RAW DATA:

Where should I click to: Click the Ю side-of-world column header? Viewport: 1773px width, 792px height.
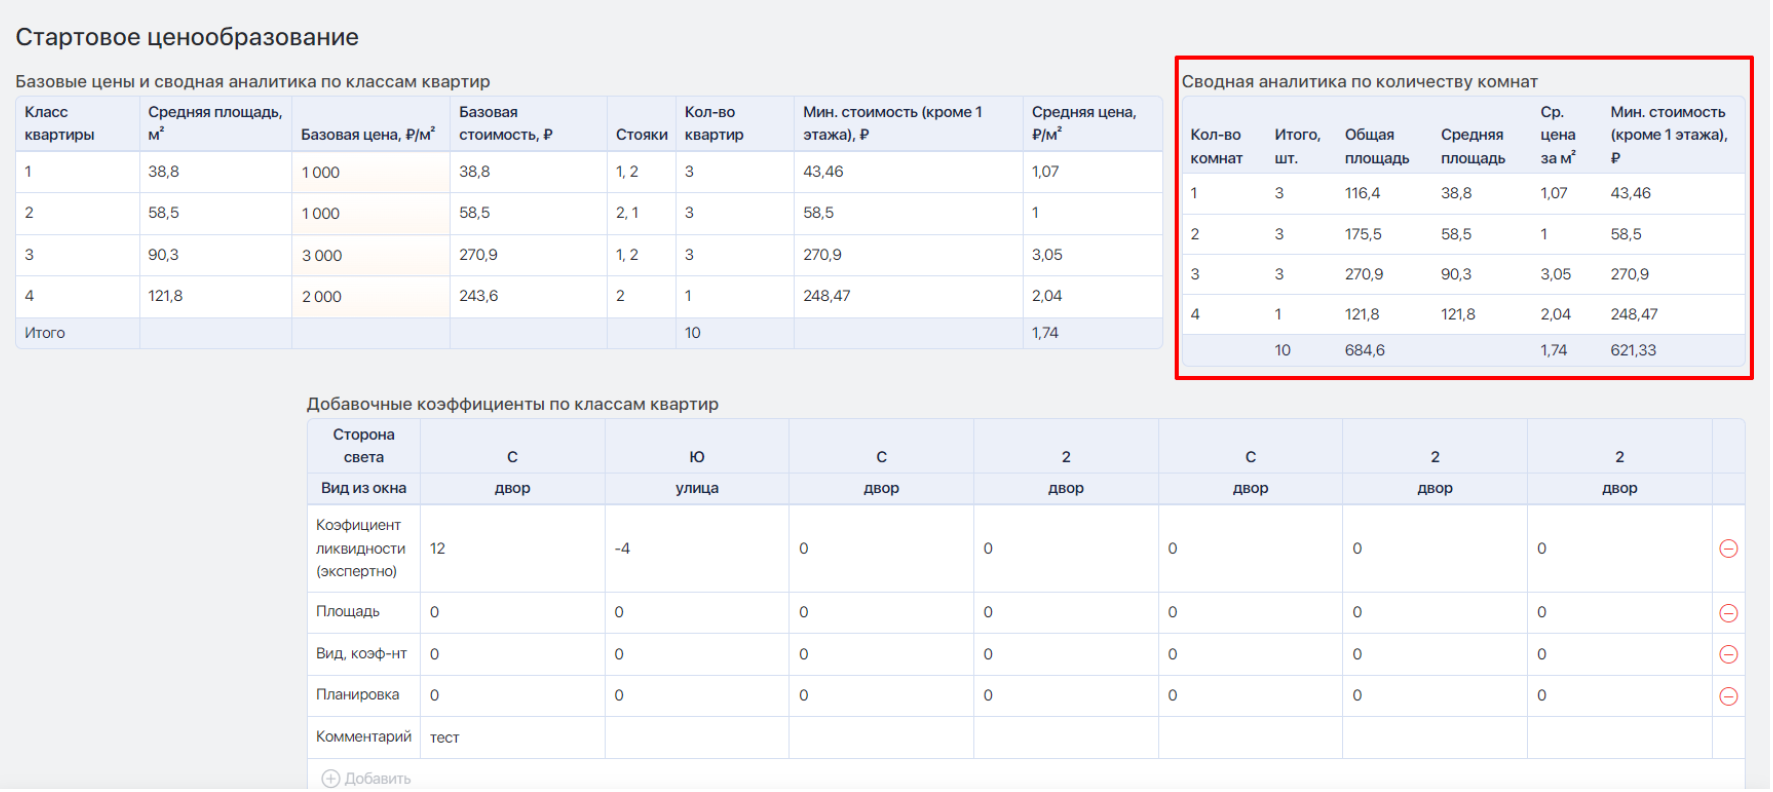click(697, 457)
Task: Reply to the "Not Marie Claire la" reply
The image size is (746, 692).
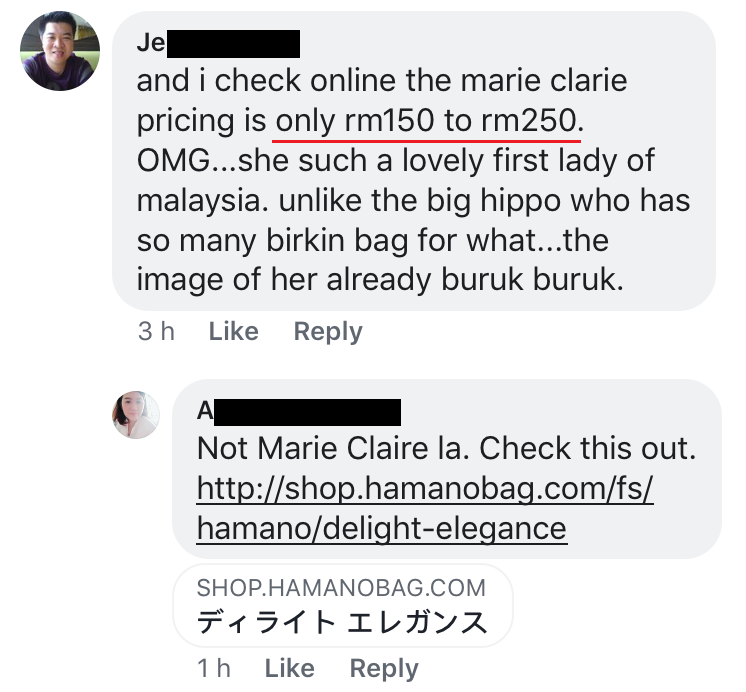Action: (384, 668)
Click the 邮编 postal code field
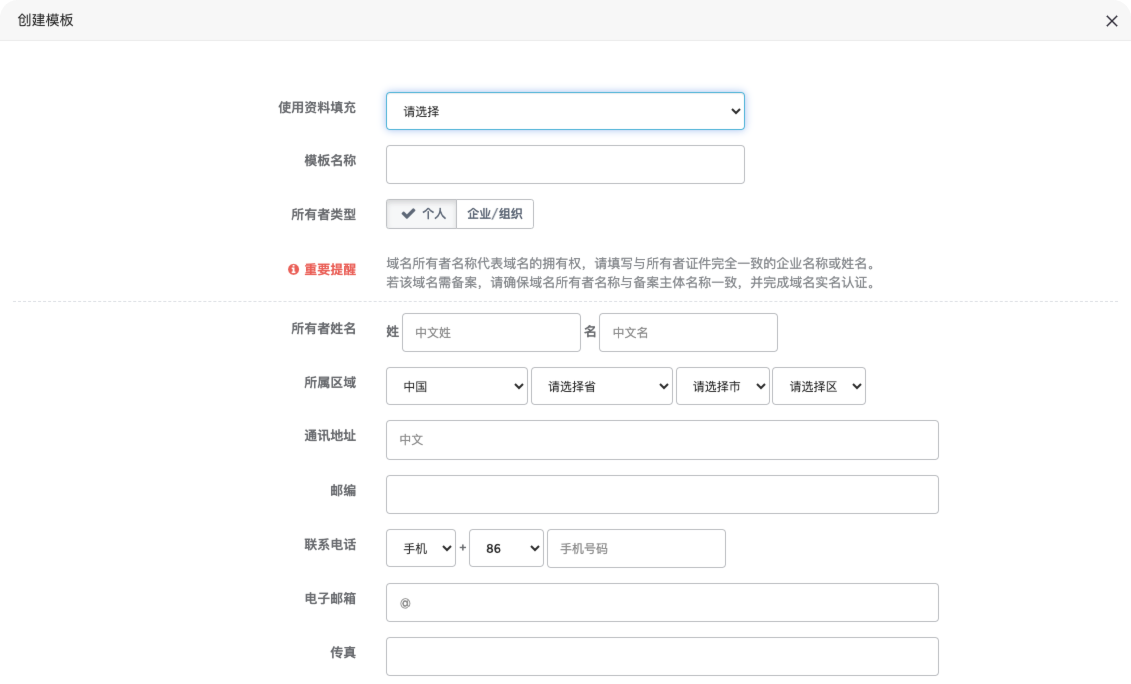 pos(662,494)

WHAT IS EXPECTED:
Render the lines above as a Markdown table with two columns, Row and Line, where Row gives each line's number. Skip any blank lines, and leave the pictures out.

EXERCISE RESPONSE:
| Row | Line |
|---|---|
| 1 | Where should I click to: Click the Ю side-of-world column header? Viewport: 1773px width, 792px height. |
| 2 | click(697, 457) |
| 3 | Task: Reply to the "Not Marie Claire la" reply |
| 4 | The image size is (746, 692). |
| 5 | Action: (384, 668) |
| 6 | Click the 邮编 postal code field |
| 7 |  pos(662,494) |